司馬遼太郎「八人との対話」の立花隆との対話「宇宙飛行士と空海

 立花隆さんが、宇宙飛行士とインタビューをした際に、彼らは一様に「神の手なしに単なる偶然でかくも美しい世界(宇宙)ができたたずがない」と述べていたようですが、彼らはまた、宇宙体験の前後では、すっかり人間がかわってしまった人も少ないようですね。宇宙体験ではありませんが、似ている体験に砂漠体験があるようで、砂漠体験を立花さんは、「生命はここにあるけれども、あとはずーっと死の空間であった」と言っていて、そんな怖い場所には行きたくないなあと思うのです。なお、宇宙飛行士たちは、神が宇宙を作ったという実感を持ちながらも、宇宙で神には出会わなかったとも言っております。

 立花さんの宇宙体験と、そして宗教の話に触発された訳ではないのですが、今日は、「私という存在は、宇宙の一部なのか、それとも、私という個から宇宙ができているのか」なんていう哲学的思考に耽っておりました。そして、その合間に、ネットで、色々な数字を検索して、時間が過ぎてしまいましたが、調べたのは、世界の人口、世界の経済規模、言語人口の内訳等などを。意外だったのは、例えば国民所得のことで、よく日本は世界の経済大国で3番目だと言いますが、数字を見ると、ギリギリ3番目という感じで、1位と2位の米国、中国の経済規模の5分のⅠ、あるいは4分の一の規模でしかなく、日本以下はどんぐりの背比べ状態。表彰台でメダルがもらえたからといっても、これじゃあ、あまり大きな顔はできませんよね。それと、一人あたりのGDPに関して言えば、世界の27位で、G7の中では、ビリが28位のイタリアですが、日本はブービーじゃないですか。所謂、所得格差を示すジニ係数に関しては、G7では、日本が5位で、後ろは、昔から格差のあった大国の英国と米国。どうも、日本は国の経済規模も、個々人の所得も逓減し、逆に格差は拡大している、あまり褒められた国ではなくなって来ている感があります。

 こういうどん詰まり状態の日本ですが、活路を見出そうとするのは、インバウンド。インバウンドの話はまたいつかということですが、私はノンアルコールの飲み物で一番美味しいと感じるのは、フランスのコーヒー、エスプレッソ。
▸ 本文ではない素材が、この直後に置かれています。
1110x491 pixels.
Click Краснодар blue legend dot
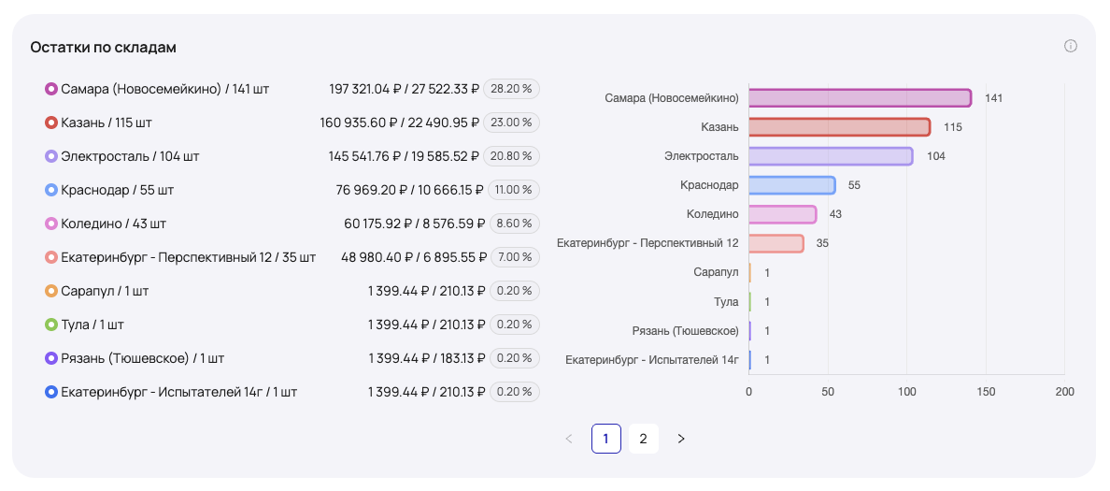tap(51, 190)
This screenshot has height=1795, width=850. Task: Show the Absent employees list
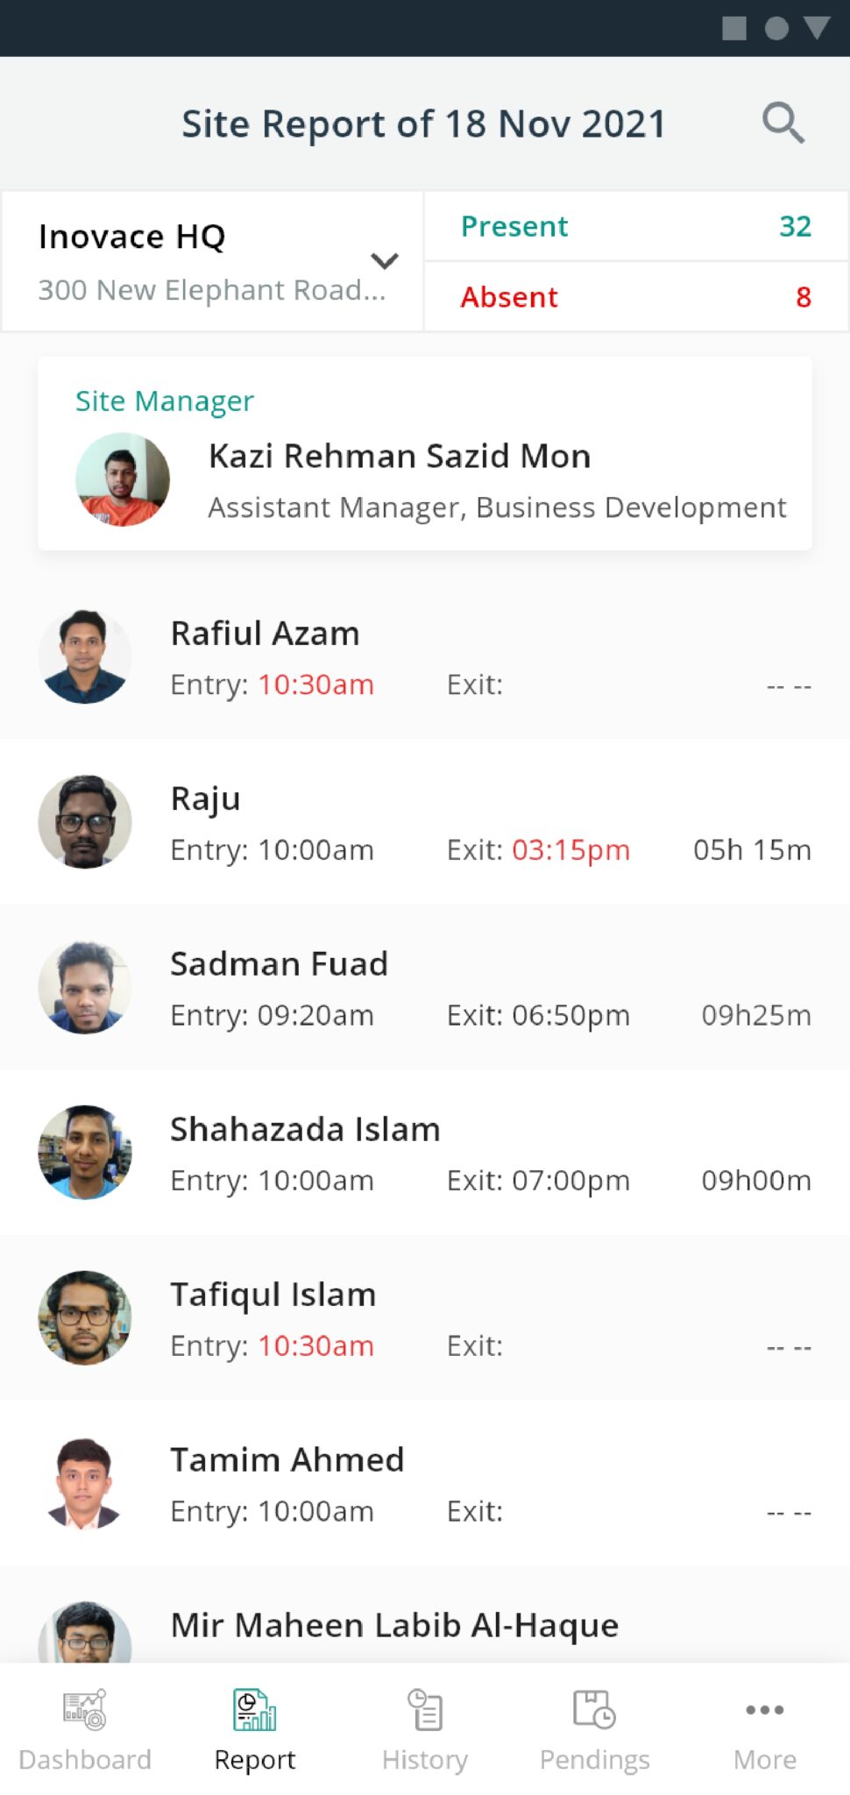(x=636, y=297)
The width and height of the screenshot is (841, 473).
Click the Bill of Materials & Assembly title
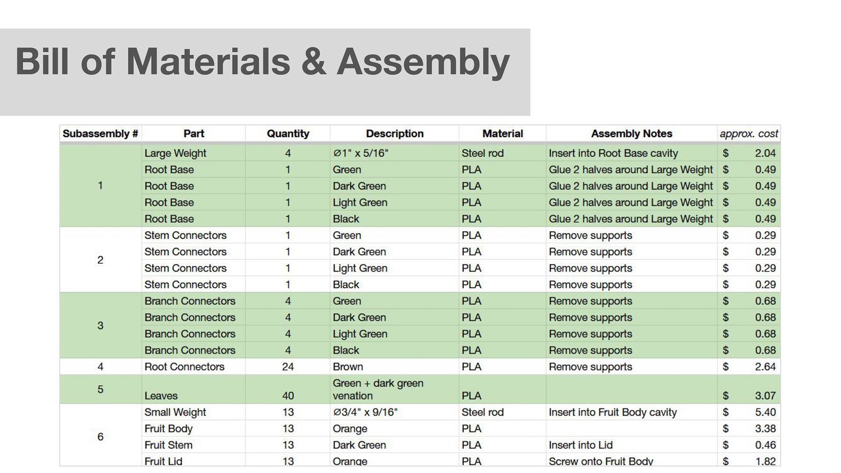pos(262,62)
イタリアのはやや濃すぎる。アメリカンは美味しいとは全然思わない。宗教というのは、司馬遼太郎と立花隆の対話にあるような、グローバル化すると、アメリカン的になって、しかし、土着的で密教的であれば、エスプレッソに。と、私は思うのです。二大派閥という言い方は不謹慎でしょうが、カトリックはどこか土着的な感じがしないでもないけれども、聖書中心のプロテスタントは、グローバル化されていて、味が薄いような。カトリックは日本の浄土真宗に似ているという人もおりますが、宇宙から見たら、そんな違いもないのかもしれませんが。
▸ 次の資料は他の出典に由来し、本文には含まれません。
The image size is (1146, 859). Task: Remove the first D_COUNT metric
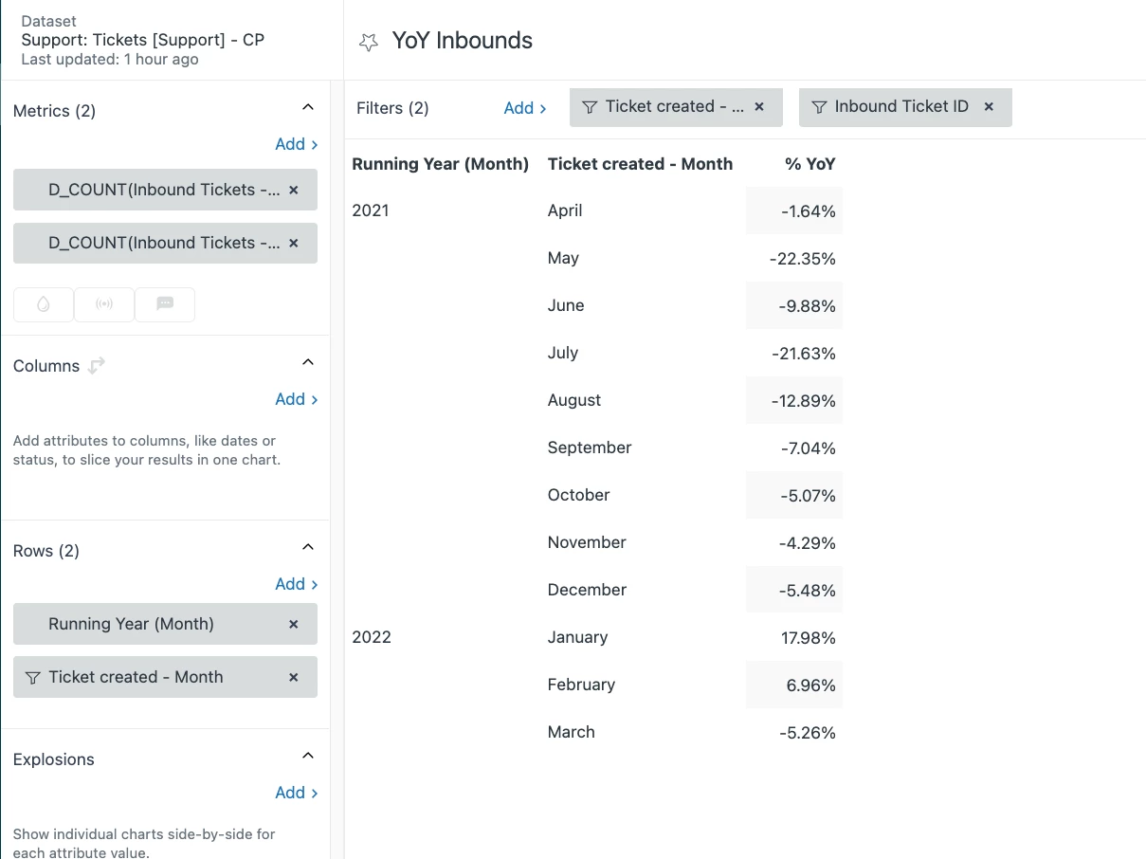(294, 190)
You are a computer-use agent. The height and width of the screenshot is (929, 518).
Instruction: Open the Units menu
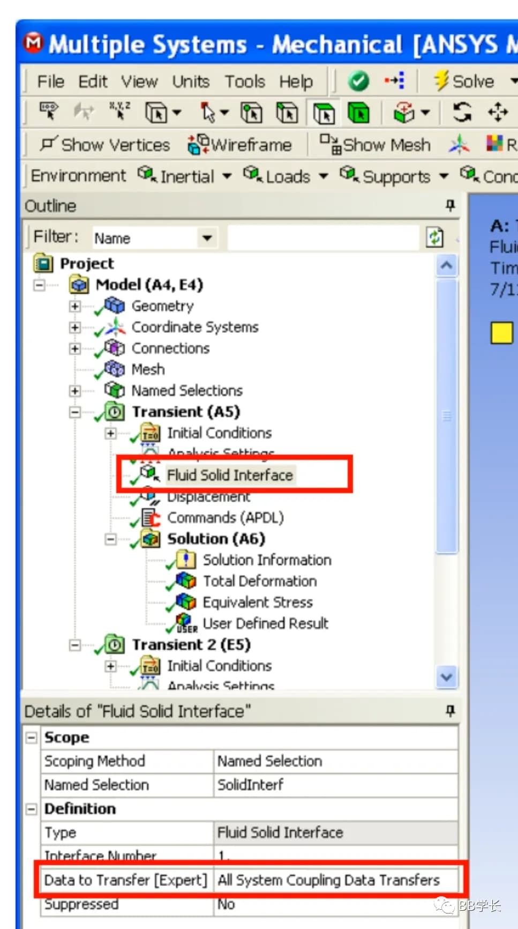(191, 81)
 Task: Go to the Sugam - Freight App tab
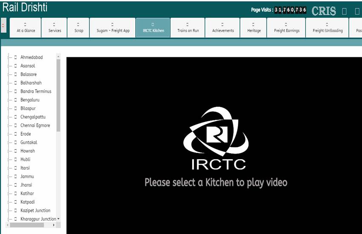click(x=113, y=28)
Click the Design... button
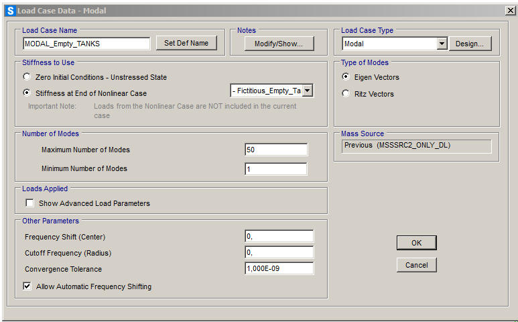The width and height of the screenshot is (518, 322). (470, 44)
 ところで、今地方選挙が佳境に入っておりますが、政治における民主主義というのは、政党によって実現される訳です。区議会選挙もしかり。無所属の立候補者は、現代社会においては、政治的な影響力を十分には果たし得ないでしょう。勿論立派な方もいますが、政治は一番大きな集団によって成される訳ですから、政権に組みしない政治家には限界があります。それはそれとして、区議会選挙でも、候補者は所属政党を連呼する訳です。そして、区の問題は殆ど語らずに、日本の政治・経済の問題を語る訳です。なんなんでしょうね、日本の選挙というのは。地方議会は地方の問題を解決するのが本質だと思うけれども、まるで国政のミニチュアが地方政治のような。つまり、先ず国会があって、その一分子、一要素としての地方議会があるというのが、日本の政治構造。これは、国という大きな細胞があって、その細胞から一部が分与されたか、あるいは分裂してできたのが地方ということなのかなあと。

 上意下達的な成合が日本の政治なのかなあと思うのですが、如何でしょうか。政治だけではなく、様々な領域で、どうも、日本という国は、最上位に位置するものから、徐々に下位にあるものが出来上がっているような気がするのです。これは、ある意味で、一神教的な世界観でしょう。神のある部分が人間になったとすれば。個人が集まって小さな社会ができ、そうした幾つもの社会がまた集まって、国や、そして世界ができるという、個人が基本で、個があるから全体が生れるという発想ではありませんよね。

 どうなんでしょう。日本という国は、世界というのは、あるいは宇宙でもいいですが、初めに個(人)の存在があるから生れるものなのか。人もそうですし、国といった実態のない虚構物も、そして、思想もそうですが、全体があるから、固有のものが、言わば土着的な人間や、思想というものが生まれるものなのかどうなのか。その答えがわからないまま、今日も終えそうであります。どうも、失礼しました。